▸ **OBJETIVO 1**
Según el texto sobre la sed de Dios, ¿qué país se declaró ateo hace unos 60 años?
▸ **OBJETIVO 2**
Traduce al inglés esta oración del texto sobre la sed de Dios: "Desde la prehistoria misma, el hombre ha dejado huellas de su insaciable sed de Dios."
▸ **OBJETIVO 3**
Prosigue el texto sobre la sed de Dios a partir de su última oración.

Desde la prehistoria misma, el hombre ha dejado huellas de su insaciable sed de Dios.

Hace unos 60 años atrás, un pequeño país llamado Albania se declaró ateo. Las autoridades marxistas de la época acordaron incluir un inserto en la Constitución política de ese país, el cual declaraba que sus ciudadanos eran ateos. La propuesta apuntaba a que antes de que terminase el siglo XX, la religión ya no existiese en Albania. No obstante, pocos años después, antes de que finalizase el siglo pasado, las nuevas autoridades políticas sacaron de la Constitución el artículo que señalaba que aquél país era ateo y la gente creyente nuevamente volvía a asistir con mucho interés a las iglesias. Una situación similar ocurrió en los estados miembros de la ex Unión Soviética después de su desaparición, en donde se observó un gran interés de mucha gente por asistir a los cultos de la iglesia ortodoxa, luego que estuviese prohibido por el sistema político gobernante.

Ante lo anteriormente expuesto, cabe preguntarse: ¿por qué el ateismo oficial en Albania y la fuerte represión religiosa en la ex Unión Soviética no lograron después de muchas décadas borrar a Dios de esos países, ni eliminar la inquietud religiosa de muchos millones de personas?. La respuesta está en que el ser humano tiene un vacío en su corazón con una forma muy específica e inigualable. Esta forma corresponde a la del Dios eterno, Creador de todo cuanto existe y también del ser humano. Ese vacío, por tanto, no puede ser llenado con nada más que no sea el Dios verdadero. La sed de Dios, el impulso religioso, la necesidad de creer resurge, por mucho que se le intente aplastar o eliminar, y es además inmanente al ser humano desde siempre.

Por ello es que lo religioso en el hombre tiene connotación universal, independiente del grado de desarrollo de las culturas, prehistóricas, históricas o contemporáneas. Incluso sistemas de creencias que hoy están obsoletos y catalogados como mitologías, como es el caso de la cultura griega, reflejaban una necesidad de trascendencia. Ciertamente un sendero equivocado por donde caminaba su espiritualidad, pero que indudablemente iba en busca de lo divino.

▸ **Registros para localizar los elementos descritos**
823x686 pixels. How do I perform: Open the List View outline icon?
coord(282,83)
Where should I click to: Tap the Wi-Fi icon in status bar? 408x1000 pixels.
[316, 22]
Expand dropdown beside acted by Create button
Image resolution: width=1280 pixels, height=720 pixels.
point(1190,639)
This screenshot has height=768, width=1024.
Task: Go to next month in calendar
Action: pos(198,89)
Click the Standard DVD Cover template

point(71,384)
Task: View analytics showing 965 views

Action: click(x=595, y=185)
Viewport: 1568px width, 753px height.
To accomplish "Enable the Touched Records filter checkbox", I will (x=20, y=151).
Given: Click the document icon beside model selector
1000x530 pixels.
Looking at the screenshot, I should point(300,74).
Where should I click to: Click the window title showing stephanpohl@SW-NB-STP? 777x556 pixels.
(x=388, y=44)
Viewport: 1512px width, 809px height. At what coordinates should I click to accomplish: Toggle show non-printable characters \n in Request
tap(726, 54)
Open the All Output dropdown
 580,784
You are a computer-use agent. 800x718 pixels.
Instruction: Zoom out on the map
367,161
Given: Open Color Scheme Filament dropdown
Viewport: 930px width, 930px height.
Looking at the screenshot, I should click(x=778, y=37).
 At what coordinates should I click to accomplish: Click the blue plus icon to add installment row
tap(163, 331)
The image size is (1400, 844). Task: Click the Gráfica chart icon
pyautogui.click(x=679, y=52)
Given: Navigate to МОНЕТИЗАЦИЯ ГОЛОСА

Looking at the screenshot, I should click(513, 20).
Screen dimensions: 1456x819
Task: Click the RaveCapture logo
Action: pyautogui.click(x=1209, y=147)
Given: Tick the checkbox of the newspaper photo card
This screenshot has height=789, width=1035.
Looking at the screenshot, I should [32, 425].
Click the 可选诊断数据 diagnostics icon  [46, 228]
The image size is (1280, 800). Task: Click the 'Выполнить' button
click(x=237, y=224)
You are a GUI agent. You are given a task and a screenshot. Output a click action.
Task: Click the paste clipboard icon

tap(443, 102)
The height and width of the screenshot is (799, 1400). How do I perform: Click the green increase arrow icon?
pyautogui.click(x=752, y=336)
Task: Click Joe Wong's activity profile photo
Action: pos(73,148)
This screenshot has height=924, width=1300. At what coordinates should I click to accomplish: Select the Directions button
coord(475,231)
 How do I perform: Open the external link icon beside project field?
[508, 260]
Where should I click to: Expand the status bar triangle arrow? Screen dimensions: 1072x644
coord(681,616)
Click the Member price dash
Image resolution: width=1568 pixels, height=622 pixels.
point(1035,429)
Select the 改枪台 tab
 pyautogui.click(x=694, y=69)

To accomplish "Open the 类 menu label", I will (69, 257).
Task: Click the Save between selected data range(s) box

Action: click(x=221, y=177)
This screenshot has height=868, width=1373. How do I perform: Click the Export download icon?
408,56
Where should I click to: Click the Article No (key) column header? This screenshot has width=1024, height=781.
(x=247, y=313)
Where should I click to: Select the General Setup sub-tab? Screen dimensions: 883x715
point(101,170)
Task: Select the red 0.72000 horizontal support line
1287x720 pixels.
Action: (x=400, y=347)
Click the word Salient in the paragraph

▸ **RESULTADO 1**
Albania.

▸ **RESULTADO 2**
Since prehistory itself, man has left traces of his insatiable thirst for God.

▸ **RESULTADO 3**
La necesidad de Dios, ese sentirse incompleto, se puede experimentar de muchas formas, pero las de mayor ocurrencia en el ser humano contemporáneo pueden ser resumidas en dos. La primera de ellas es directa y corresponde a la sed de Dios en el alma del individuo, como se expresa magistralmente en muchos salmos, mientras que la segunda es indirecta, más sutil, y se relaciona con el vacío de vida, el vacío existencial que experimenta el hombre separado de Dios. En el hombre primitivo en cambio, el cual pudo haberse separado de la cultura original, experimentando una involución en su civilización, como ha ocurrido varias veces en la historia, esa necesidad de Dios se presentaba más bien de manera instintiva.

Dios en forma instintiva

De la prehistoria existen múltiples hallazgos de pinturas rupestres, encontradas principalmente en la Península Ibérica y sur de Francia. La mayoría de ellos se localizan en la costa atlántica de Oporto en Portugal y Altamira en España, en la costa mediterránea de Marsella en Francia y Barcelona en España y también en el centro de la península (Salamanca y Madrid).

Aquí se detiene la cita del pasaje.